### Task instructions
Filter the data below for the string "computer" and copy each matching line.

(Stored items)
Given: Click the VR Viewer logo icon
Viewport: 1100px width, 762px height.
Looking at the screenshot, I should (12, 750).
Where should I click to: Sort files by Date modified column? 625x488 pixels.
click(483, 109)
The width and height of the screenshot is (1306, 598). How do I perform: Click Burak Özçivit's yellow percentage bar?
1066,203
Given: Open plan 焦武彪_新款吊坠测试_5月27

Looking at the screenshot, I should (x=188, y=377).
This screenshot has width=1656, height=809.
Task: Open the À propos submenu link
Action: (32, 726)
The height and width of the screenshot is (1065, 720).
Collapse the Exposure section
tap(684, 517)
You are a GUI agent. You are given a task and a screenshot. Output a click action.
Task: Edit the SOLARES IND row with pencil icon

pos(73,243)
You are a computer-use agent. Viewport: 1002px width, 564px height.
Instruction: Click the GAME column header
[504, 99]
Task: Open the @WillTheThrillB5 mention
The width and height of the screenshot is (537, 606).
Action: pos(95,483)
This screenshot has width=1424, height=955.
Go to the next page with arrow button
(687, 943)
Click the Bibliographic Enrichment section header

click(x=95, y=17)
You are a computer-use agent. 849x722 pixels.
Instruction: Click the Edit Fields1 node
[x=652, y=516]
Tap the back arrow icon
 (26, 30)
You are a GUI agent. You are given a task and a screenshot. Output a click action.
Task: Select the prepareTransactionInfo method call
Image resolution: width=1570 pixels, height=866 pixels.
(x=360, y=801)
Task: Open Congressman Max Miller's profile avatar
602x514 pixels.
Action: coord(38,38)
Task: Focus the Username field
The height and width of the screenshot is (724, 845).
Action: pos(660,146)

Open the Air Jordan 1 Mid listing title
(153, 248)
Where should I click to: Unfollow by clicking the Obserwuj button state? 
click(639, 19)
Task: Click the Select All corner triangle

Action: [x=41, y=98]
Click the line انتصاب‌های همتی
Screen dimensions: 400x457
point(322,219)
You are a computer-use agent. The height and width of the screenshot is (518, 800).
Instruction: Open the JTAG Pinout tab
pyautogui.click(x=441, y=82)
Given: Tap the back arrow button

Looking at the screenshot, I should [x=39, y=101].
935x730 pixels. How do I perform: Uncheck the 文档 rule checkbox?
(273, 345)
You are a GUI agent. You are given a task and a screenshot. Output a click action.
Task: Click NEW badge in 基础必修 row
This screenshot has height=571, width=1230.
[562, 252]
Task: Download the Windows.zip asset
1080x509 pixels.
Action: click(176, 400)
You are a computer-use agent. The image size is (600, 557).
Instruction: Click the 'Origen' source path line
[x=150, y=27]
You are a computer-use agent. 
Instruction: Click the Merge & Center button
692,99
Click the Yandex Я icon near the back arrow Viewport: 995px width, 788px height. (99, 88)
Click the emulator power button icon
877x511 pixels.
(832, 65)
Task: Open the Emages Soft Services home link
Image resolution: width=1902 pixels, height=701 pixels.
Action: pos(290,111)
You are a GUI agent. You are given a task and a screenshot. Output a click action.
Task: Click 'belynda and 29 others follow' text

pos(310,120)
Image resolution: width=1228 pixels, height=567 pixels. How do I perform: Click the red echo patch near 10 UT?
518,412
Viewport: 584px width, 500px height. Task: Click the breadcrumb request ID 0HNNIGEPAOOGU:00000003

### Exercise output
You are a computer-use agent. Viewport: 1002px width, 564px height.
You are a computer-use agent. 849x722 pixels.
You are a computer-use agent. The height and width of the screenshot is (518, 800).
You are a computer-use agent. The image size is (600, 557).
You are a computer-use agent. 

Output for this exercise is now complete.